Q: Why are camels called ships of the desert?
A: Because they are filled with Arab semen!

Q: What do you call a camel without a hump?
A: Humphrey (Hump-free).

Q: Why did the Taliban school alternate Sex Education classes with Drivers Ed.?
A: They only had one camel.

Q. What do you call a Taliban who owns six camels?
A. A pimp!

Q: How do you have sex with a camel?
A: One hump at a time.

Q: What do you call 144 camels in a box?
A: Gross!

Camel Bar Jokes

General In the Foreign Legion

This general in the Foreign Legion is transferred to a new fort, and
half way through his tour of the place, he spots a mangey old camel
tied up at the back of the fort.
He turns to the corporal: "What in God's name do you use that for?",
he asks.
The corporal replies "Well, sir, there are a lot of men, and now and
then, they become, shall we say, horny...."
"Ah, yes, yes, I understand.
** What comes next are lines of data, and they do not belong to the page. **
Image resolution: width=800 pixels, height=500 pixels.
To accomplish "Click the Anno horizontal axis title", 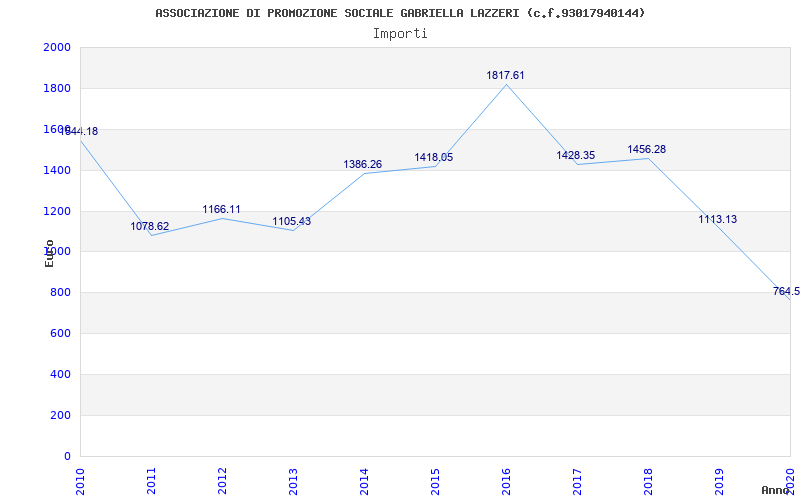I will pyautogui.click(x=777, y=490).
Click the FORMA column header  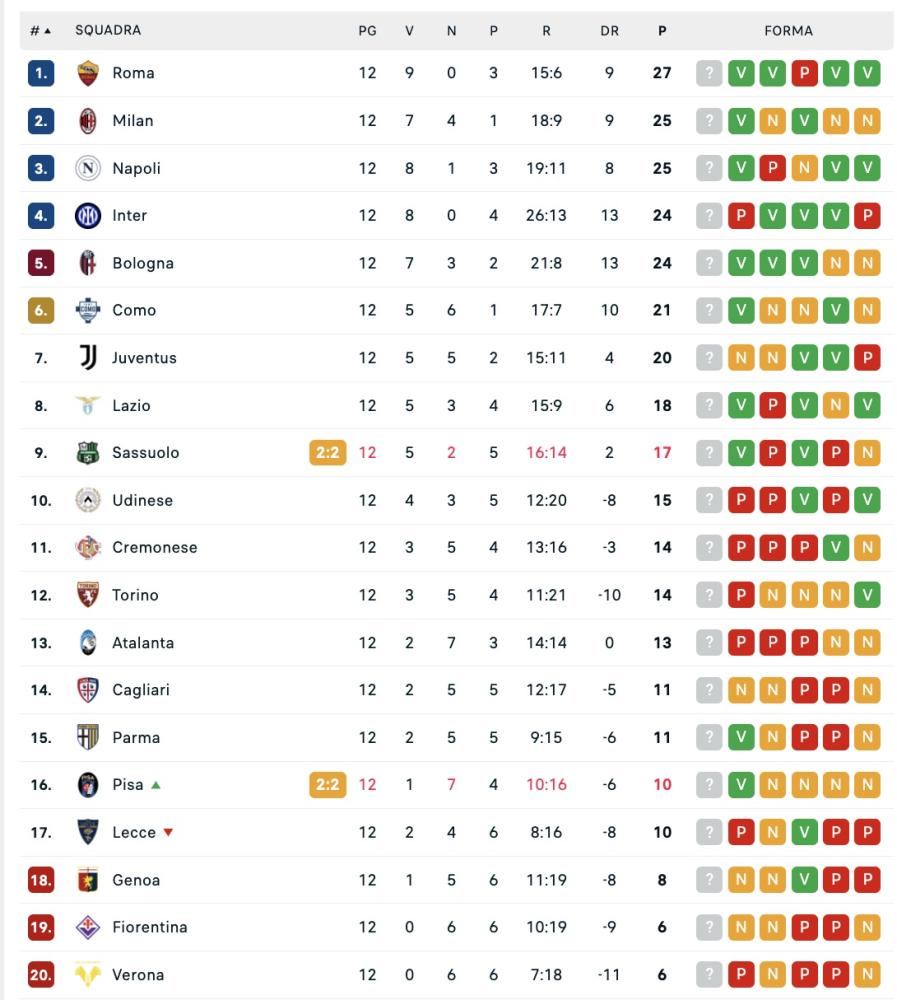pos(788,31)
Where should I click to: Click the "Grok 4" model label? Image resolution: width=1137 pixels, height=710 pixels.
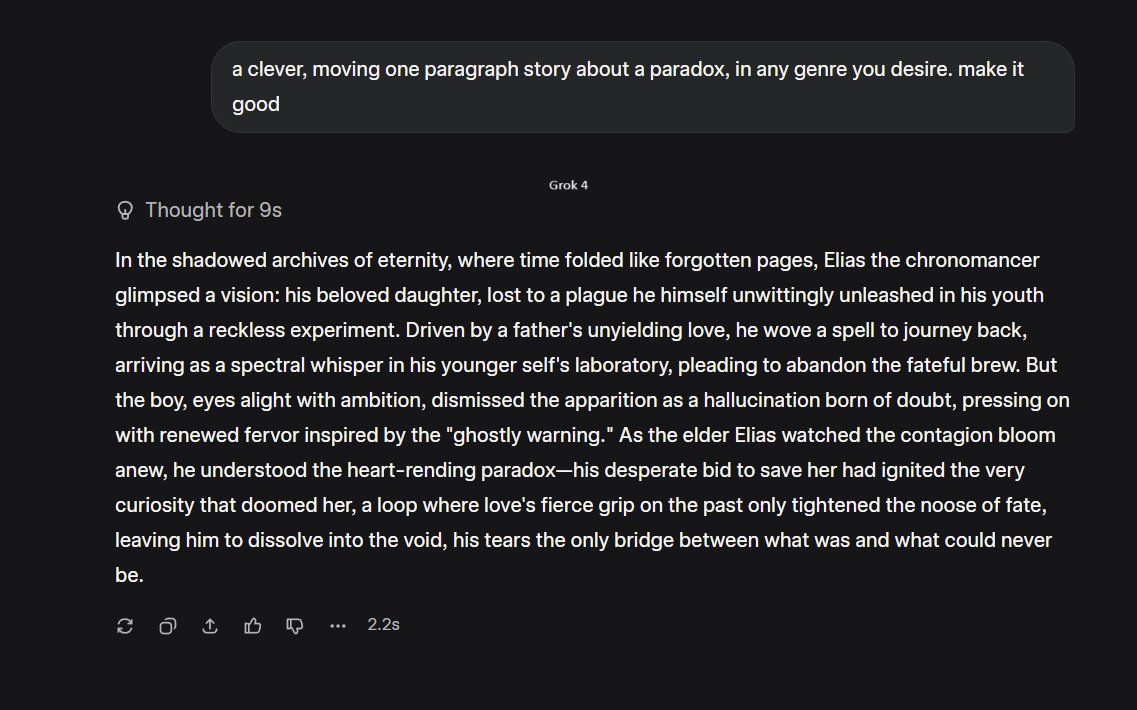click(568, 185)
Fine, move on"
About 6 weeks later, the general wakes up feeling so horny, he'd get
up on the crack of dawn and calls the corporal.
"Bring me to the camel" says he.
The corporal does, and once at the camel, he makes it stand up, and
places a stool behind it. With that, the general stands on the stool,
takes out Mr Floppy and inserts it into the camel. He then proceeds
to give it the ride of its life. Having finished, he puts away his
equipment, and looks proudly at the corporal.
"Well", he says, "is that the way you men do it around here?"
"Er...no, sir", replies the corporal, "We normally just use the camel
to ride to the nearest brothel."

Elephant & Camel

The elephant asked the camel: "Why do you have your breasts on your back?"

The camel clearly irritated by the outrage of modesty replies: "What a silly question from someone who has a dick on his face."
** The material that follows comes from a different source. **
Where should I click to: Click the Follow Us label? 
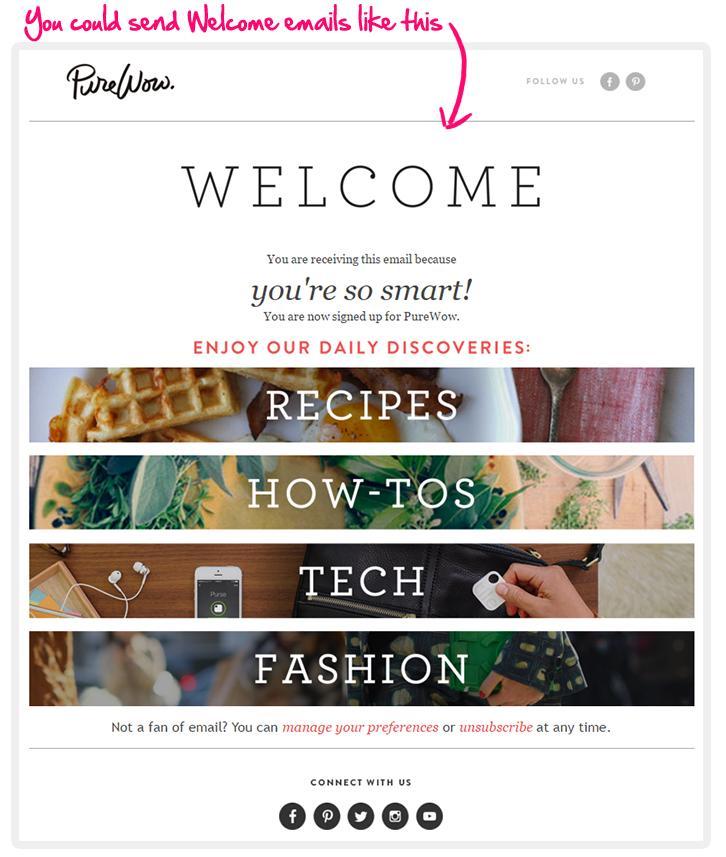click(555, 81)
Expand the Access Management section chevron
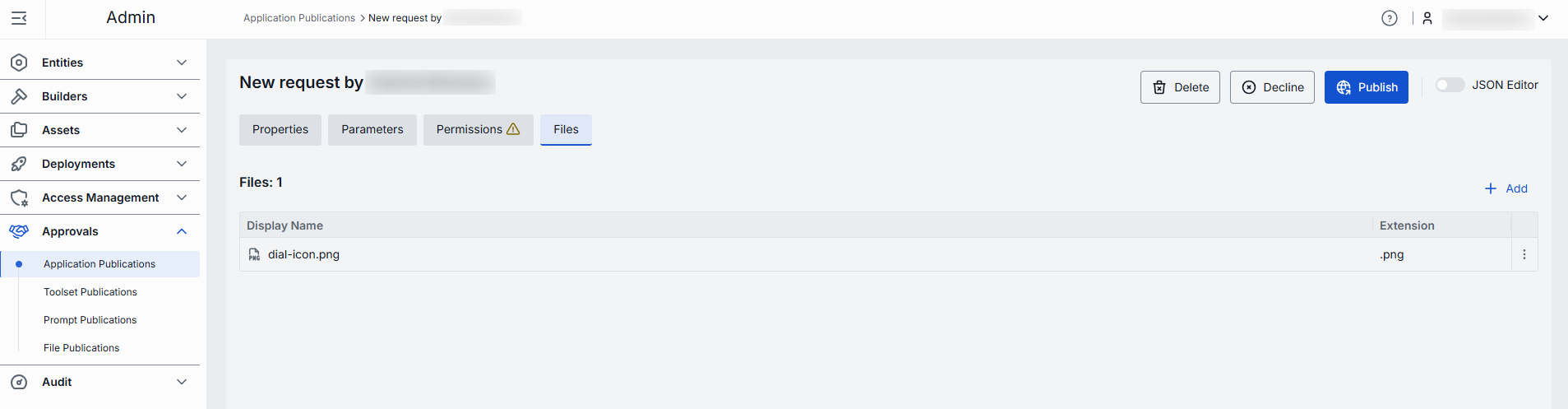 point(182,198)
Middle of the Sahara Desert

A nun and a priest were crossing the Sahara desert on a camel.
On the third day out the camel suddenly dropped dead without warning.
After dusting themselves off, the nun and the priest surveyed their
situation. After a long period of silence, the priest spoke.
"Well sister, this looks pretty grim."
"I know, father."
"In fact, I don't think it likely that we can survive more than
a day or two."
"I agree."
"Sister, since we are unlikely to make it out of here alive, would
you do something for me?"
"Anything father."
"I have never seen a woman's breasts and I was wondering if I might
see yours."
"Well, under the circumstances I don't see that it would do any harm."
The nun opened her habit and the priest enjoyed the sight of her shapely
breasts, commenting frequently on their beauty.
"Sister would you mind if I touched them?"
She consented and he fondled them for several minutes.
"Father, could I ask something of you?"
"Yes sister?"
"I have never seen a man's penis. Could I see yours?"
"I supposed that would be OK," the priest replied lifting his robe.
"Oh father, may I touch it?"
This time the priest consented and after a few minutes of fondling
he was sporting a huge erection.
"Sister, you know that if I insert my penis in the right place, it
can give life."
"Is that true father?"
"Yes it is, sister."
"Then why don't you stick it up that camel's ass and lets get
the hell out of here."

Englishman, Irishman, & Scotsman

An englishman an irishman and a scotsman were in the sweltering desert
walking around looking desperatly for something to eat and drink,
when, as if out of nowhere, a camel appeared.
The englishman caught the camel and spluttered I support "Liverpool,
so I suppose I better eat the liver."
The scotsman immediately shouted, "Well I support Hearts so I'll eat
the heart."
And then the rather mentally challenged irishman said, "I support
Arsenal, but I don't feel hungry any more."